■ Stated problem 1
Reproduce the records word for word, from their first line through the line that contains "认错保证书 (251, 146)", both included.

-- begin Selection --

# Cannot play .TIVO files on Windows 10



## MaxWin100 (Apr 5, 2009)

I have Windows 10.

I cannot play .TIVO transferred files.
They open as audio only in Windows Media Player. No video.


----------



## HerronScott (Jan 1, 2002)

Windows 10 does not come with an MPEG2 codec. Did your PC come with any DVD software as I can play them with PowerDVD (with TiVo Desktop installed)?

Scott


----------



## justen_m (Jan 15, 2004)

You need to install a DVD player codec. I use K-Lite_Codec_Pack_Mega
Google it, download and install. http://www.codecguide.com/download_k-lite_codec_pack_mega.htm


----------



## SNJpage1 (May 25, 2006)

I have found that Nortons thinks this file is a risk and deletes it after downloading. I sent an email to Nortons about it and they said that it is a mistake and will fix it in the next update. Til then you can use the recover button to restore the file.


----------



## MaxWin100 (Apr 5, 2009)

I haven't installed 3rd party codecs in a long time. They used to cause problems with working programs and file associations. 

Is this the only option? 

I could play .Tivo files in Windows Media Player until I uninstalled QuickTime because it's a security risk.


----------



## justen_m (Jan 15, 2004)

MaxWin100 said:


> Is this the only option?


You need to install software the will allow you, e.g., to play DVDs. That will install an mpeg-2 codec that WMP can access to play .Tivo files, IIRC. The link I provided above has a codec that works. Or, you can buy the one from Microsoft in the Windows Store for $15 (just search for DVD). I have no experience with the latter.

Alternatively, just decrypt the .Tivo files to make plain .mpg, and then watch with VLC.


----------



## MaxWin100 (Apr 5, 2009)

justen_m said:


> You need to install software the will allow you, e.g., to play DVDs. That will install an mpeg-2 codec that WMP can access to play .Tivo files, IIRC. The link I provided above has a codec that works. Or, you can buy the one from Microsoft in the Windows Store for $15 (just search for DVD). I have no experience with the latter.

-- end Selection --
-- begin Record list --

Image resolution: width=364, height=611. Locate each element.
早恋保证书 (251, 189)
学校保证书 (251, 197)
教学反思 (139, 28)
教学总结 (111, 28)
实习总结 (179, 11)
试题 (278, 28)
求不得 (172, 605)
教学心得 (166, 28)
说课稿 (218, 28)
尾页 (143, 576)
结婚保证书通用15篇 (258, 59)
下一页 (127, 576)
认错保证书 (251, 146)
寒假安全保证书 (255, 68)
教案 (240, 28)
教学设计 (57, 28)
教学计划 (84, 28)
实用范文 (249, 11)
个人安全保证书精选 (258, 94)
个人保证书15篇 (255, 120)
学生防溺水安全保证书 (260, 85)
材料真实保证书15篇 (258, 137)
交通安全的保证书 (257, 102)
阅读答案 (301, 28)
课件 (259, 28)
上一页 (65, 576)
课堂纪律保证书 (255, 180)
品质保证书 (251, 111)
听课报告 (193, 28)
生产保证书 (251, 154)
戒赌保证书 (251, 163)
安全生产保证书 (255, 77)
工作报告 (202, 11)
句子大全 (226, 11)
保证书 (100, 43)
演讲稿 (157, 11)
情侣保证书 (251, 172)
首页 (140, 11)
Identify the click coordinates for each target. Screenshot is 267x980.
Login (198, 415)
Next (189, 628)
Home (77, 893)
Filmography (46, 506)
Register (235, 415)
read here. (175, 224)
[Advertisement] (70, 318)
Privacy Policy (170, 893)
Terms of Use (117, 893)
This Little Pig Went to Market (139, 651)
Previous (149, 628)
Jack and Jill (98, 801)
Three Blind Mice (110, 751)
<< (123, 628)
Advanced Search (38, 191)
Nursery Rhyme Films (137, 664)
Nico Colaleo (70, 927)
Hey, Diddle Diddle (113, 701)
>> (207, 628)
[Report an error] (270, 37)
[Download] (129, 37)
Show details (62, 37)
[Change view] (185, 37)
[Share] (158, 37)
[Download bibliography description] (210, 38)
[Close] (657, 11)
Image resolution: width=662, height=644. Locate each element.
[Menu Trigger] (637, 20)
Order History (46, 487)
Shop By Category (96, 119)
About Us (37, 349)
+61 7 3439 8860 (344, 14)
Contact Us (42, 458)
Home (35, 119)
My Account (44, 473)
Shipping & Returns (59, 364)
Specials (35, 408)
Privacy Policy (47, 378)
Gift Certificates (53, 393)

-- end Record list --

■ Stated problem 2
In the forum thread about playing .TIVO files, translate this sentence into Spanish: "Windows 10 does not come with an MPEG2 codec."

■ Final answer 1
Image resolution: width=364, height=611. Locate each element.
早恋保证书 (251, 189)
学校保证书 (251, 197)
教学反思 (139, 28)
教学总结 (111, 28)
实习总结 (179, 11)
试题 (278, 28)
求不得 (172, 605)
教学心得 (166, 28)
说课稿 (218, 28)
尾页 (143, 576)
结婚保证书通用15篇 (258, 59)
下一页 (127, 576)
认错保证书 (251, 146)

■ Final answer 2
Windows 10 no incluye un códec MPEG2.